I have discussed at length on this blog how the New York medical cannabis legislation sickened and died in the course of becoming law. None of what is happening now should be any surprise.
Indulge me with a proposal for starting at a more productive point.
New York State does not need a waiver from the United States government for anything.
For immediate purposes, it does not need anything more complicated than (a) a directive from the Governor that state administrative agencies are to take no punitive criminal or civil action against New York citizens for cultivating and/or possessing cannabis as patients or caregivers for patients and (b) issuance of regulations yesterday – if not three months ago – governing emergency access, pending full implementation of the CCA, to specialized strains of cannabis (e.g. high-CBD/low-THC) that cannot be easily cultivated by amateurs, including expedited procedures for applying for a license.
Solving the problem of emergency access to cannabis is not really very complicated. In fact, it’s a decoy issue…a non-issue. What the voters and taxpayers of New York State really need is transparency.
Cuomo’s modus operandi from the beginning has been subterfuge and concealment. As discussed above, instead of engaging in an open and conversation with the bill sponsors in 2013 and 2014, he made vague statements through his spokesman Larry Schwartz suggesting that he would support a medical marijuana program that “made sense.” He kept silent the entire time that Senator Savino struggled to force the CCA out of the Health Committee in which Republicans had pinned down the bill for years and into the full Senate for a vote. Then he attacked and crushed the cannabis law reform movement – a collection of sick people, including young children, seeking legal, quality-controlled access to relief. Having reduced the CCA to a useless pile of rubble, in part by eliminating the advisory committee that would have ensured that the new system would have the most patient-, industry- and local government-friendly rules, he has proceeded to keep the entire program a mystery.

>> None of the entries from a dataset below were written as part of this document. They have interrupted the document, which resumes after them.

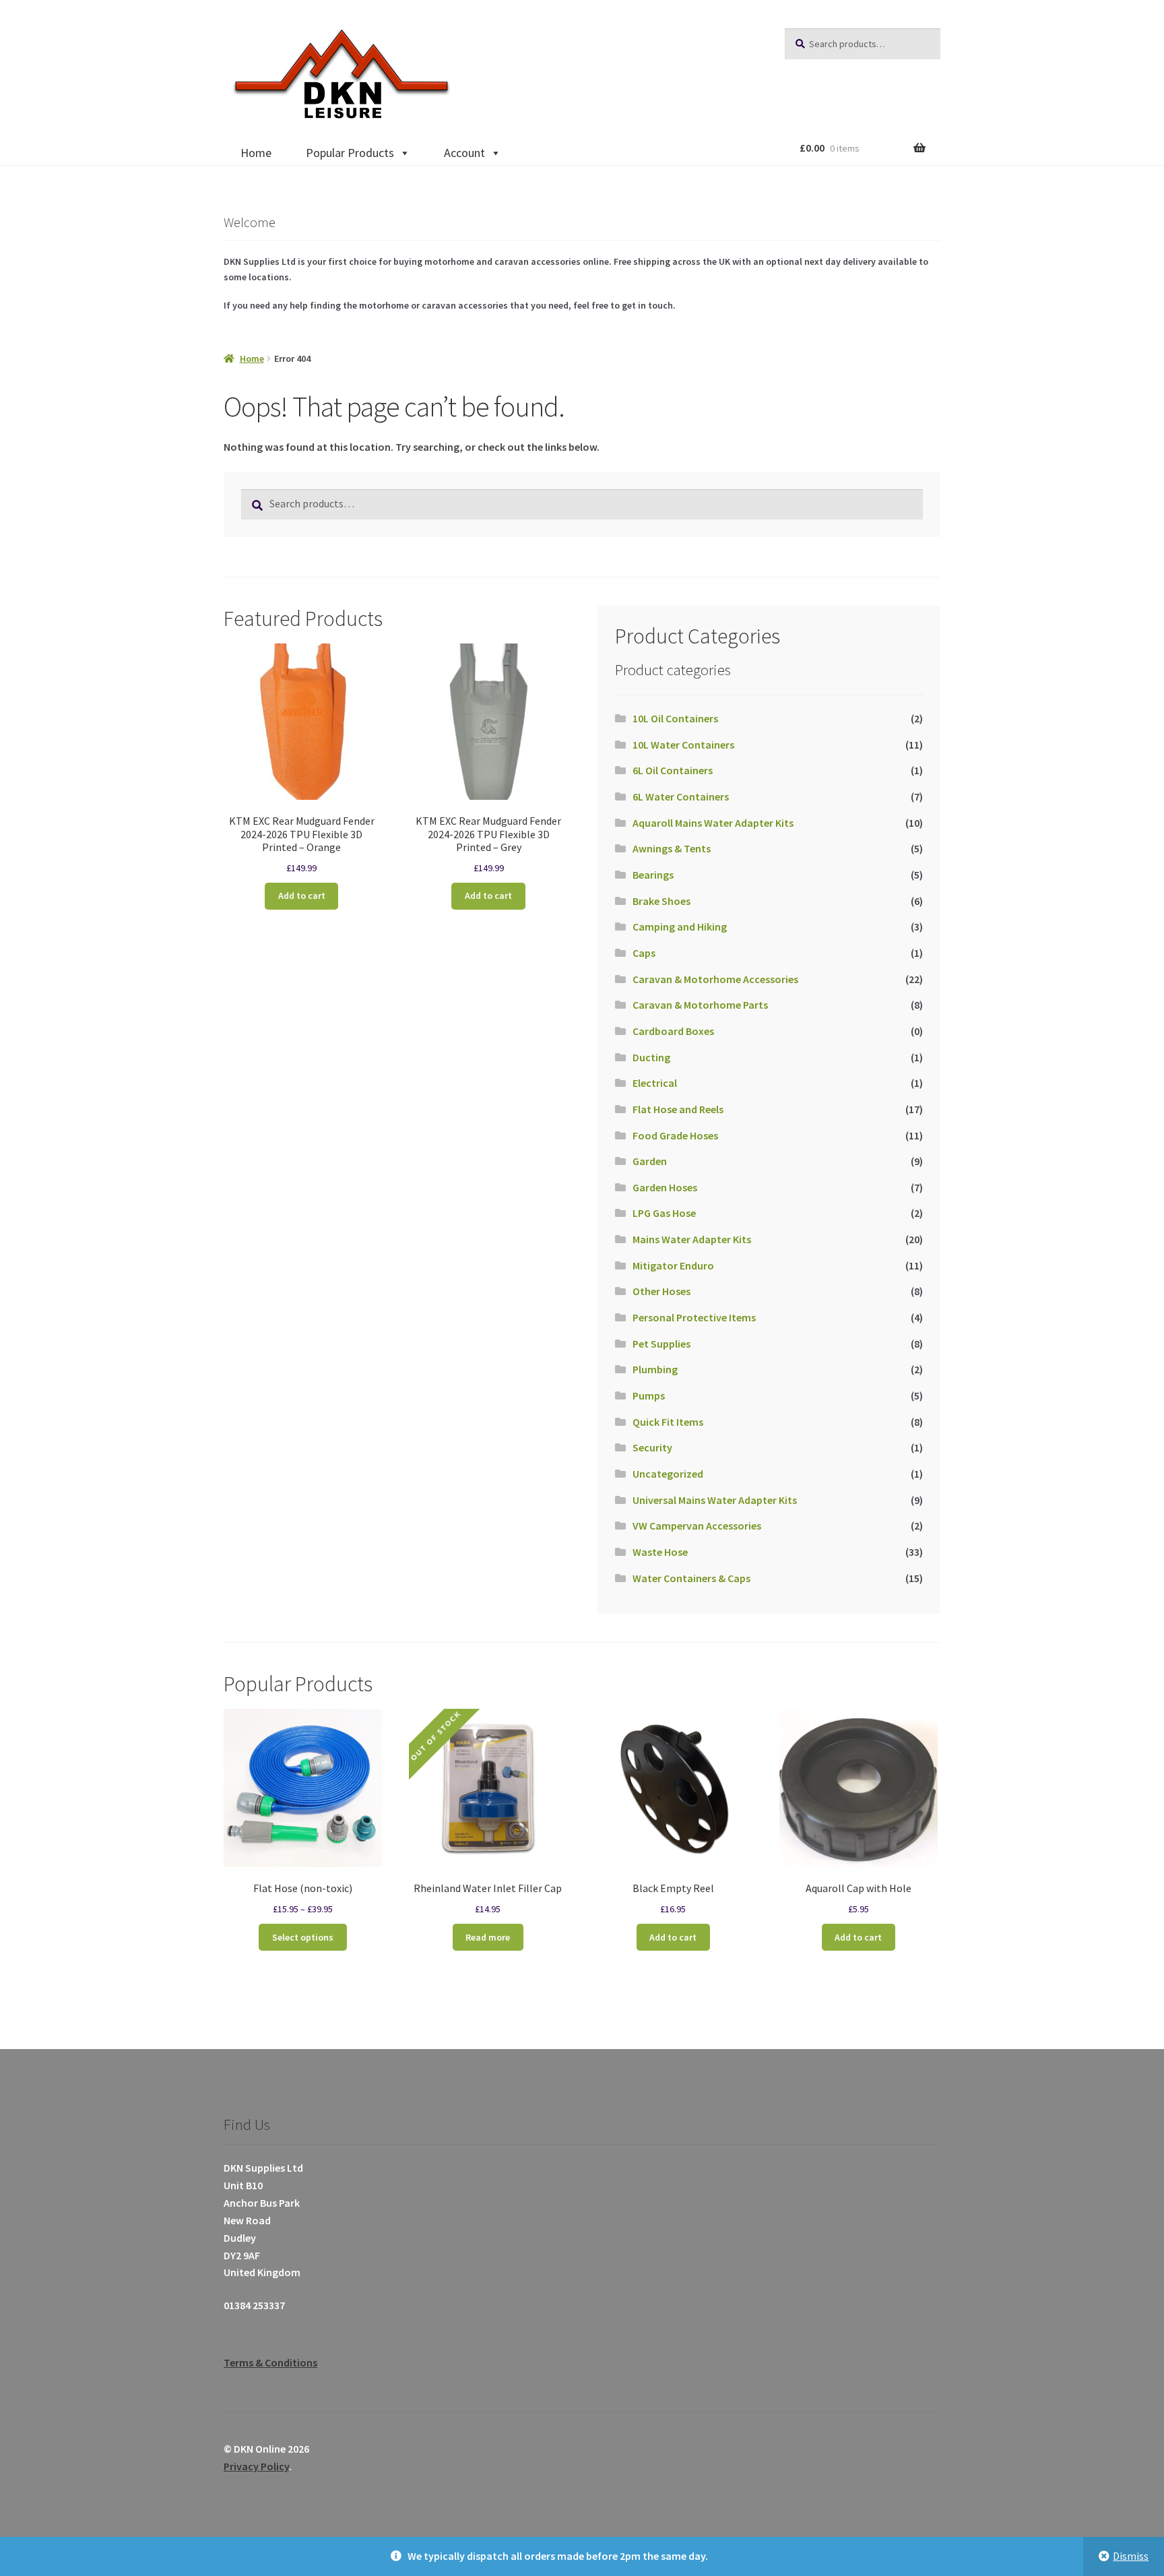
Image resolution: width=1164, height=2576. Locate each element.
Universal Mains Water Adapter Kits (715, 1500)
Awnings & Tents (672, 848)
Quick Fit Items (668, 1421)
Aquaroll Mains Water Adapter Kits (713, 822)
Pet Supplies (661, 1343)
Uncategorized (668, 1473)
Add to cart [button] (301, 895)
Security (652, 1447)
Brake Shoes (661, 901)
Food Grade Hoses (675, 1135)
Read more (487, 1937)
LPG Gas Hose (664, 1213)
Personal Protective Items (694, 1317)
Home (255, 152)
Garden (650, 1161)
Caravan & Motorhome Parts (700, 1004)
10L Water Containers (683, 744)
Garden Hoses (665, 1187)
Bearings (653, 874)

People who want to see implementation of a successful medical cannabis regulatory system in New York need to know the following:
– who in the Department of Health has been tasked with creating the office that will regulate cannabis
– what budget has been allocated to the task of creating the office
– who in DOH has been tasked with drafting regulations
– what resources does DOH plan to consult when drafting regulations
– does DOH intend to hold public hearings in the course of preparing the first full draft of regulations and if not why not
– what is the date certain by which DOH will issue its emergency access regulations
– what is the date certain by which DOH will issue its first draft of the full regulations
The optimal form of regulation is one conducted in the open, transparently, with maximum stakeholder participation and maximum regulatory deference to the needs of the stakeholders and the experience of other states. To date, the Executive Branch has been acting in a manner commensurate with this state’s official designation as the “Empire State.” The faster and farther the Empire is ejected from the cannabis market the sooner there will be a well-functioning legal medical cannabis market in New York.
FN. This tactic is equivalent to a tactic that NJ Governor Christie used in 2011 as part of his strategy of delaying operation of a medical cannabis market there: unilaterally deciding that the already-enacted statute should be changed so that only Rutgers University – an entity dependent on federal funds – would cultivate cannabis. Rutgers refused. It wasn’t a serious proposal anyway, just a delay tactic. Likewise, Cuomo’s outreach to the federal government is just a delay tactic.